Ça remonte à mon enfance, exceptionnellement heureuse, qui m’a donné pour le restant de mes jours la confiance qui me permet d’être indifférent aux approbations, qui ne viennent pas très vite ! C’était en Gaspésie, à l’âge de 5 ans, 6 ans. Je me roulais dans les cailloux, je courais sur la plage pour m’envoler comme les goélands. J’ai toujours fait cela. Et quand j’ai été confronté aux exigences de la science, à l’austérité de la science – certains de mes professeurs avaient l’air de me dire : «Ne vous roulez pas dans la boue, ne vous roulez pas parmi les plantes, ne prenez pas trop de plaisir à la beauté des choses, ce n’est pas ça la mission du scientifique ; la mission du scientifique, c’est non pas d’aimer les fleurs mais de les décrire adéquatement, d’apprendre à les nommer, de savoir qui les a découvertes, qui a observé que la violette pouvait projeter ses graines ? etc. »Moi je veux voir la violette, projeter ses graines, je veux y toucher, je veux voir jusqu’où ça va. Et surtout, peut-être, le besoin que j’ai toujours eu et qui me sert assez bien actuellement, c’est celui de la continuité, de ne pas dire que tout ce qui est passé avant ne compte plus. Au contraire, on bâtit, for better or for worst, sur le passé ; on est qui on a été et, si on espère s’enrichir, ce n’est pas en détruisant ce qu’on a acquis. (…)

La présence de l’autre est à la fois une contradiction et un enrichissement. Ça commence d’ailleurs avec l’étude des plantes. J’ai fait ma thèse sur ces plantes admirables que sont les cistes de la garrigue méditerranéenne. Je me suis appliqué à mesurer des milliers et des milliers de feuilles, pour voir le degré de pubescence, la coloration des fleurs à l’intérieur d’une espèce, entre deux espèces.
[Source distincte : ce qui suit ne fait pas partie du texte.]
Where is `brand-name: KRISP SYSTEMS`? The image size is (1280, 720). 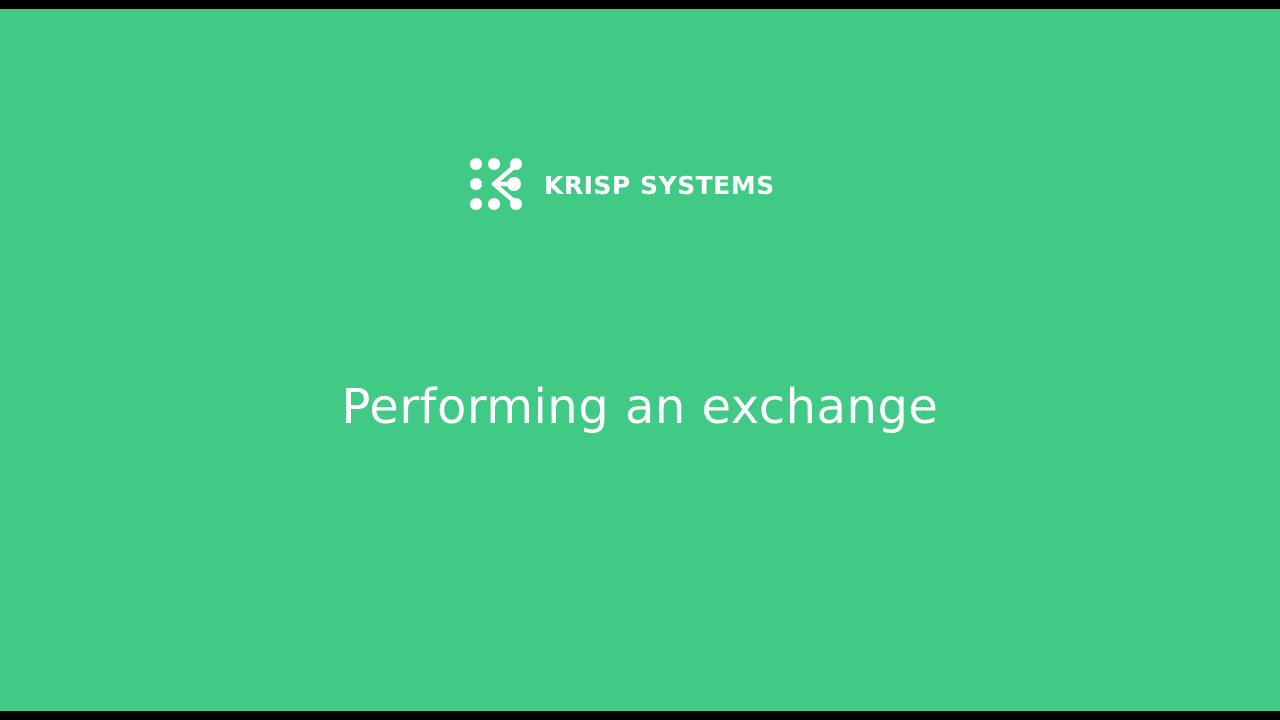
brand-name: KRISP SYSTEMS is located at coordinates (660, 185).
Est-ce que cette différence est assez grande pour qu’on en fasse une variété, ou seulement une forme ? Une variété, ou encore une nouvelle espèce ? Quel est l’ordre de grandeur dans lequel on travaille ? Qu’est-ce qui ne frappe pas l’œil à première vue ? Il faut d’abord physiquement se pencher sur son sujet. J’avais fait une promenade avec deux charmantes religieuses dans une forêt et il y avait des euphraises. Je me suis mis à genoux pour les cueillir et sœur Sainte Catherine a dit : «Oh! Il faut y apporter une grande dévotion ! » C’était juste ! J’éprouvais une certaine dévotion pour cette plante toute petite que j’allais voir d’assez près pour distinguer les rayures violettes qu’il y avait sur la corolle blanche. Et puis celle-ci, qui avait plus de rayures : est-ce que c’était une autre espèce ? Cet engagement vis-à-vis de ce qu’on appelle maintenant la biodiversité…
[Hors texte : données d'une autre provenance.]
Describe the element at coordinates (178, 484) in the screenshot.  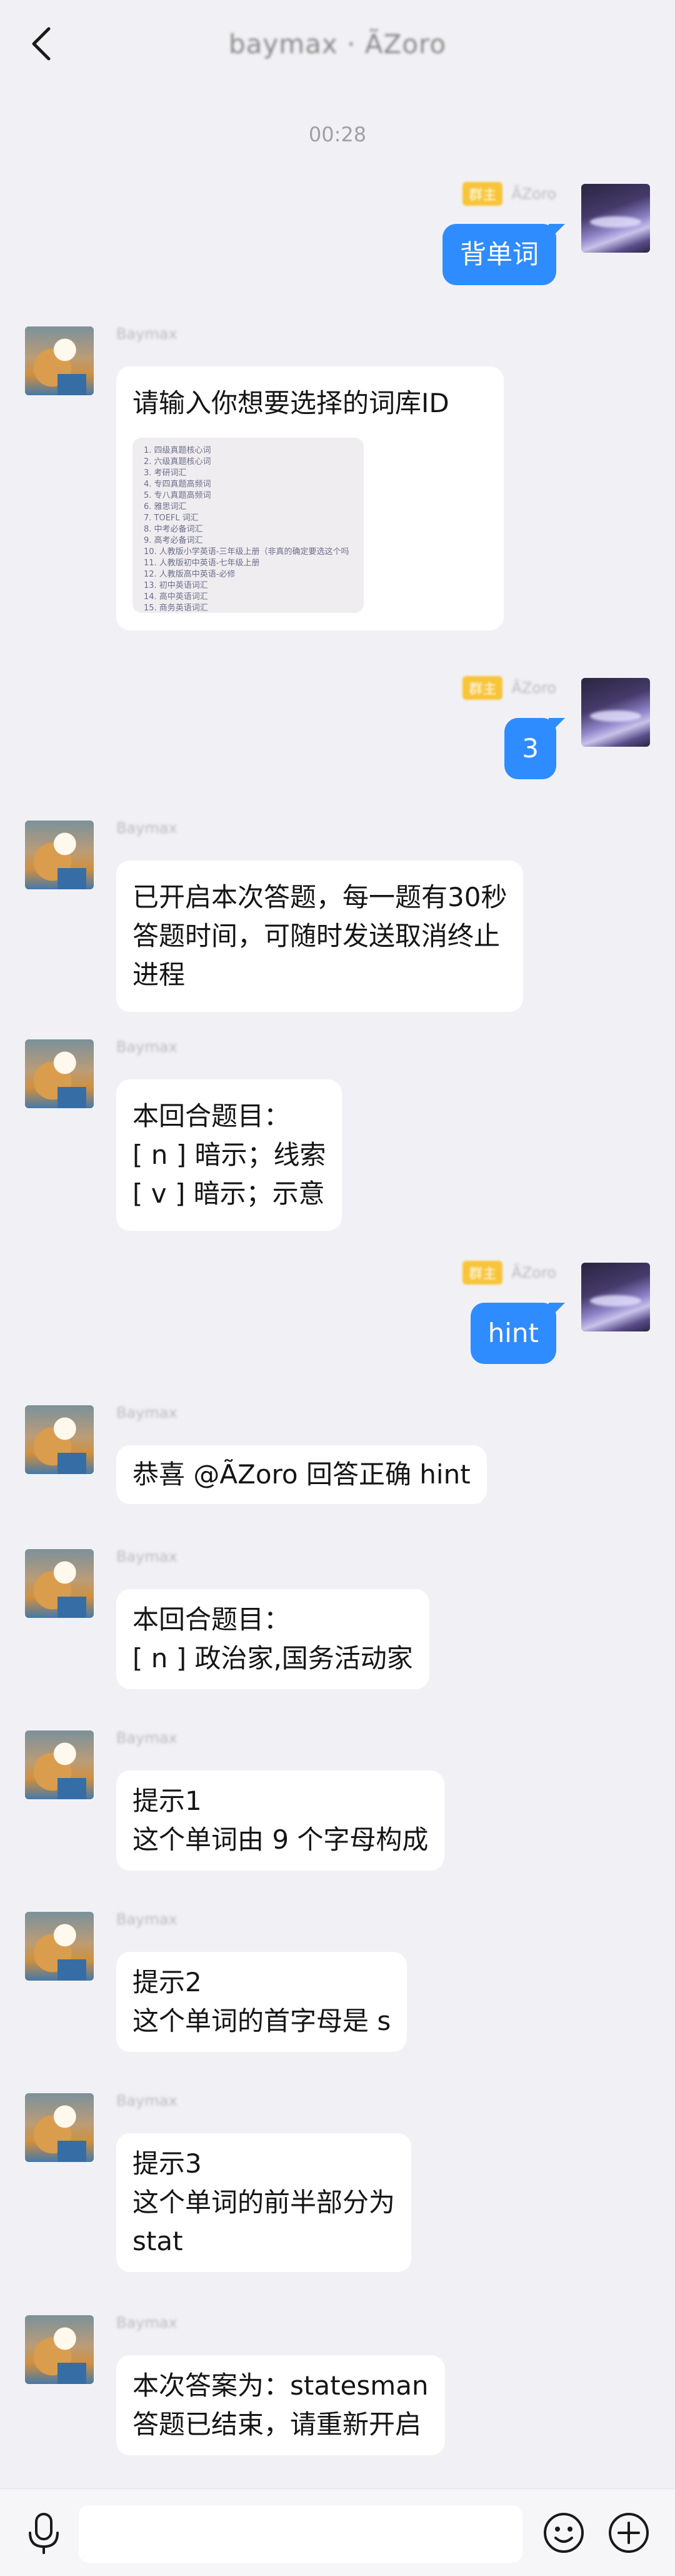
I see `library-item: 4. 专四真题高频词` at that location.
(…) « L’austérité joyeuse » est une prédisposition au partage des surplus que nous avons ; or notre société est plutôt dans la surconsommation. «L’austérité joyeuse » ne saurait commencer qu’avec l’identification de ce qui nous entoure, la conscience du milieu, la présence aux objets du quotidien, c’est à cela que j’ai beaucoup travaillé avec mes étudiants. Je leur faisais faire par exemple une carte, à l’échelle ou à peu près, de leur logement, en pointant tout ce qu’il contenait et en les faisant remonter jusqu’aux agents responsables du bienfait dont ils bénéficiaient : une table en chêne blanc massif de la tante Alice qui l’avait achetée en Californie à un artisan ; une pomme venant de Saint-Hilaire, une tasse de café sur la table, résultat de quatorze opérations, entre la graine semée par des esclaves colombiens ou cubains, le soin de la plante, la récolte, le transport, la torréfaction, la mise sur le marché, l’emballage, la préparation… Vous, en tant que consommateur, vous êtes au bout de cette chaîne ; à qui êtes-vous redevable ? À qui devez-vous être reconnaissant ?

Et quant à ma vie personnelle, cette « déférence à l’autre » a été une constante. Je pense que ce qui me préoccupe peut-être le plus personnellement, intimement, si je peux dire, c’est une double définition de la dimension spirituelle. Tout en demeurant attaché à l’Église catholique, je suis décidément sur le portique, et non pas dans le chœur, j’accepte, je cherche ma propre interprétation du message de Jésus, tout en me mettant à distance des cinquante dogmes… Cela ne m’inspire pas de l’antagonisme, c’est simplement des croyances dont j’ai vécu, comme tous ceux de ma génération, et dont je m’éloigne et je cherche une certaine formulation, pas du tout dans l’angoisse, absolument pas.